Interestingly, Ahab did not entirely discount God’s truth. If he completely disbelieved Micaiah, he would have gone into battle in his royal regalia. But he knew Micaiah well enough to know that there was truth to Micaiah’s words, and he sought to negate those words by his own clever planning.

But, of course, God’s truth stands, and events unfolded precisely as God had warned. Ahab heard and ignored God’s word and it destroyed him.

Those who disregard God’s truth are destined to be destroyed by it. When God speaks, he acts. When God warns that a day of eternal destruction is coming, in which those who do not submit to truth “will pay the penalty of eternal destruction from the Lord’s presence and from his glorious strength” (1 Thessalonians 1:9, CSB), we can be sure that it will be fulfilled. Those who disregard God’s truth are destined to be destroyed by it.

But the wonderful reality is that the opposite is equally true: Those who embrace God’s truth will find life in it. “Everyone who calls on the name of the Lord will be saved” (Romans 10:13). God’s truth reveals that every human being is a sinner under God’s wrath, but that, in a display of lavish love, God sent his one and only Son, so that everyone who believes in him will not perish but inherit eternal life (John 3:14–21). Those who disregard the truth stand condemned, while those who embrace it find forgiveness and salvation at the cross.

God is true to his word. The choice before us is simple: How will we respond to that truth? The way we respond to God’s truth will determine the way in which God (in his truth) will respond to us. There is a choice between eternal life and eternal destruction, depending on how we respond to the truth of the gospel.

The Focused Response of Truth

Finally, in vv. 39–40, we see the focused response of truth: “Now the rest of the acts of Ahab and all that he did, and the ivory house that he built and all the cities that he built, are they not written in the Book of the Chronicles of the Kings of Israel? So Ahab slept with his fathers, and Ahaziah his son reigned in his place.”

The writer plainly tells us that he was not interested in Ahab’s achievements. He was interested in one thing: Ahab’s response to God’s truth. “For him there is only one question about Ahab that has any consequence: How did he stack up beside the word and commandments of God?” (Davis).

Ahab’s story contains three instances of ignored prophecy. In chapter 20, he ignored the words of an anonymous prophet. In chapter 21, he ignored the word of Elijah. In chapter 22, he ignored the word of Micaiah. He disregarded God’s truth, and the truth destroyed him. The warning stands for us today.

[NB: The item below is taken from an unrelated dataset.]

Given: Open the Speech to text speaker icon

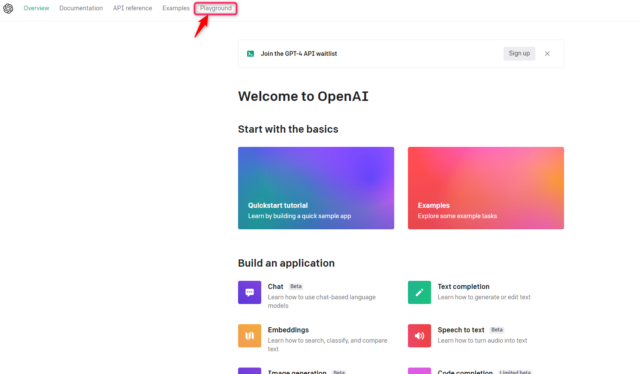Looking at the screenshot, I should pos(419,336).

So let me ask you this: How will you respond to the truth of Scripture today? Will you respond flippantly, perhaps interested in what it says without a commitment to obey it? Will you respond by forcing God’s truth into your preconceived way of life? Will you respond furiously, angered when God’s truth confronts your sin? Or will you, like Micaiah, respond faithfully, submitting yourself to the teaching of Scripture, holding firm to the commitment: “As the LORD lives, what the LORD says to me, that I will speak”? And that I will believe. And that I will do.

Perhaps you are reading these words as an unbeliever. If so, you cannot begin to submit to God’s truth without first submitting to the gospel. God’s word says that, as a sinner, you are under his divine wrath, and that the only means of escape from the penalty of eternal destruction is a frank confession of sin as you embrace the Lord Jesus Christ as your Saviour. Do that today, and then commit to walking in glad and humble submission to the authority of God’s word.